A point of brilliant light appeared in the air in front of her. Diana took a hurried step back as the point swelled into a gate. Bevyn and Naois stepped out, dressed in suits. A moment afterward, Llyr himself appeared, Egan and a Sidhe she didn’t recognize behind him.
“Well met, Diana.” The king rocked back on his heels to study her. “What sort of costume is that?”
“It’s not a costume, it’s a police uniform.” Diana rested a self-conscious hand on her weapon’s belt. Her PR-24 rapped against her hip, leather belt creaking. Her sidearm was holstered next to the baton, while other pouches held
ammunition clips, handcuffs, and a canister of pepper spray. “I’m a reserve cop. A volunteer.”
A wicked smile teased Llyr’s mouth as he contemplated her. “I approve.” His guards showed no expression at all, but she could almost smell their amusement.
“Yeah, well, unfortunately we’re not here for fun and games. We’ve got another murdered man and a vampire to worry about.” Turning on her heel, she stalked toward the corner.
“You’re right, of course,” Llyr said, following her. “I’ll have my men quarter the area to ensure the killer isn’t nearby.”
“Don’t bother. I’ll do it.” Diana shot him a glittering look. “If you hear any howls and screams, come running.”
Then, reaching for her magic, she changed.

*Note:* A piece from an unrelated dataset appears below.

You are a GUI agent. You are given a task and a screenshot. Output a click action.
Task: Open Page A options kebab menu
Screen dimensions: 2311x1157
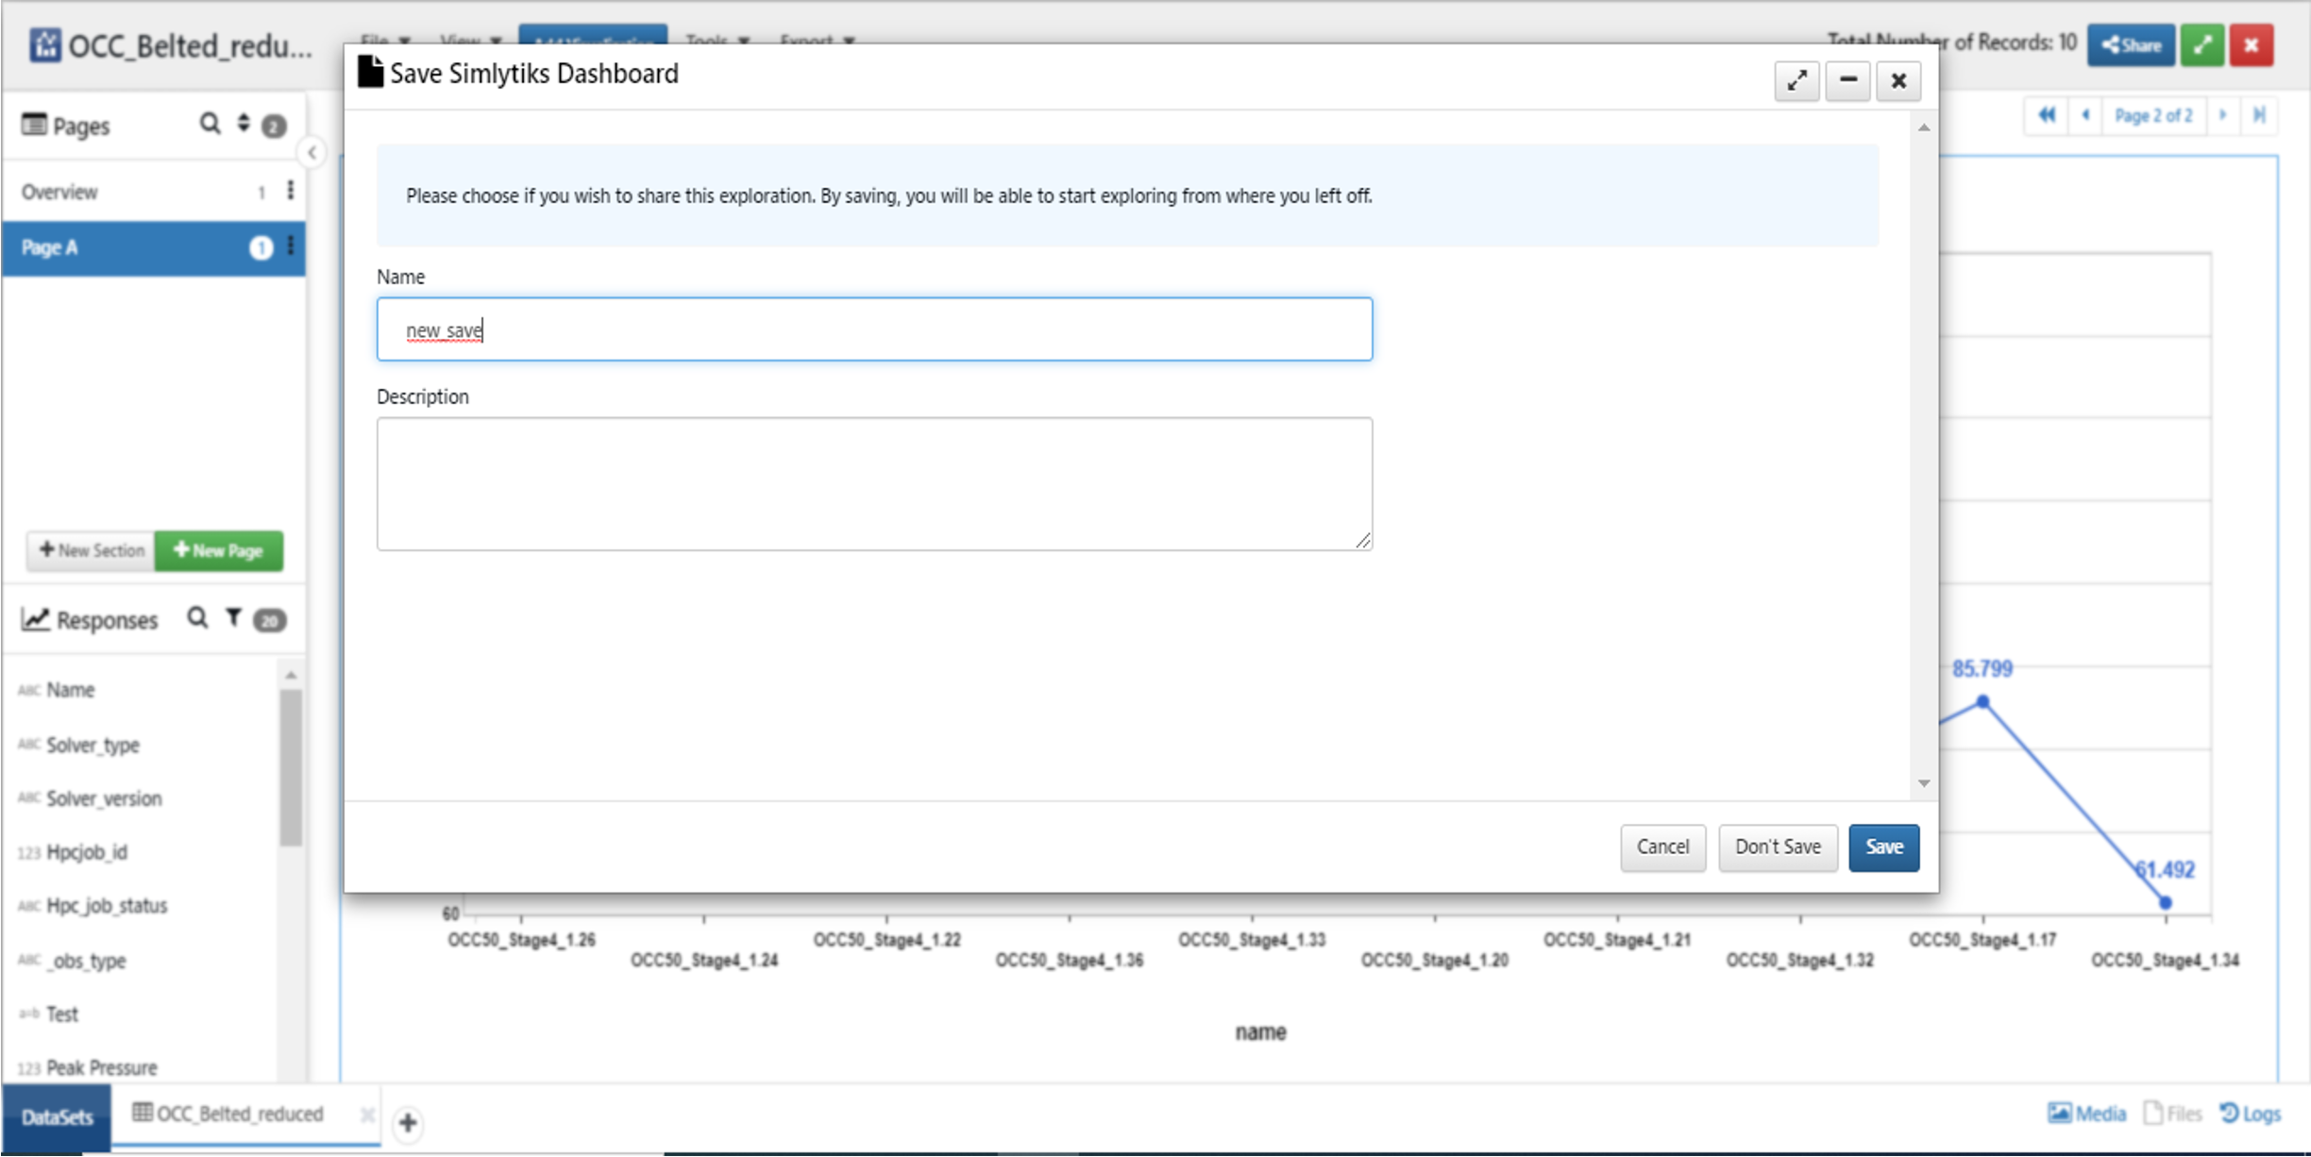(x=290, y=246)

To Llyr’s Sidhe eyes, the transformation looked like an explosion of magical light. When it faded, a huge black wolf stood where his slim lover had been. Before he even had time to speak, she was running, a dark, furred blur swallowed almost instantly by the darkness.
Llyr cursed softly and ran after her, his hard mortal-style shoes ringing on the sidewalk, his men at his heels.
“Your Majesty, what are you doing?” Egan called. “You could be pursuing this creature into you know not what danger!”
Oh, he was well aware of the risk. That was why he had no intention of letting her go alone.
Unfortunately, he had not reckoned with the werewolf’s supernatural speed. Though he was faster than any mortal, Diana was even faster than that on her four legs, and she soon outpaced him.
Luckily, she also left a hint of magic in the air that made it possible to track her. Surefooted in the light of the moon, the Sidhe followed her across yards, jumping hedges and colorful objects that appeared to be children’s toys. Llyr found himself splashing through a wading pool made of some kind of fabric, grimacing as he soaked his breeches to the knee. He didn’t break step, though he allowed himself a moment’s smile at the splashing and growled curses as his men hit the same obstacle behind him.